Position: DBJR legt Forderungen an ein Europäisches Solidaritätskorps vor

Der Deutsche Bundesjugendring (DBJR) begleitet die Einführung des Europäischen Solidaritätskorps mit Skepsis.

 

In dem vorliegenden Papier legt der DBJR seine Forderung an ein Europäisches Solidaritätskorps vor. Im Vordergrund steht die Forderung, dass bestehende und gut funktionierende Programme durch das Korps nicht benachteiligt werden dürften. Weitere zentrale Punkte sind:

  • die strikte Trennung von Beschäftigungs- und Freiwilligendiensten,
  • das Verhältnis zu Erasmus+ JUGEND IN AKTION,
  • die Rolle der Nationalen Agenturen,
  • die Sicherung von hohen Qualitätsstandards sowie
  • die Inklusion von benachteiligten jungen Menschen.

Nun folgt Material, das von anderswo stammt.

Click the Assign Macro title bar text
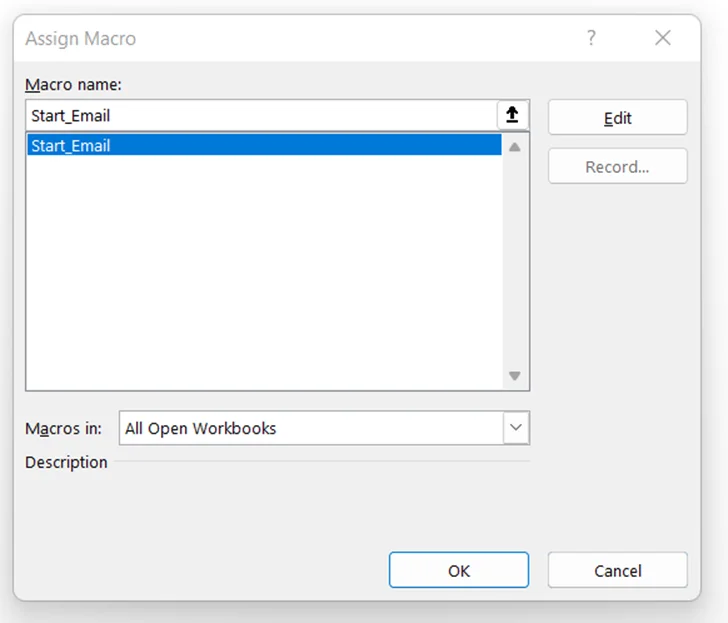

Das Papier schließt mit einer Vision von Freiwilligendiensten. Darin betont der DBJR, dass die Definition von Freiwilligenarbeit im aktuellen Vorschlag der EU-Kommission mit Vollzeit und bis 12 Monate lang stark eingeschränkt sein. Dies entspräche nicht der Realität vieler Freiwilliger und führe zu größerer Vermischung mit beschäftigungspolitischen Maßnahmen. Die Auflistung solidarischer Tätigkeit hingegen sei zu weit gefasst, Jugendverbände würden als Hauptakteure nicht genannt. Die Träger der Jugendarbeit – Jugendverbände und andere zivilgesellschaftliche Organisationen – müssten an der Entwicklung und der Umsetzung auf allen Ebenen beteiligt sein.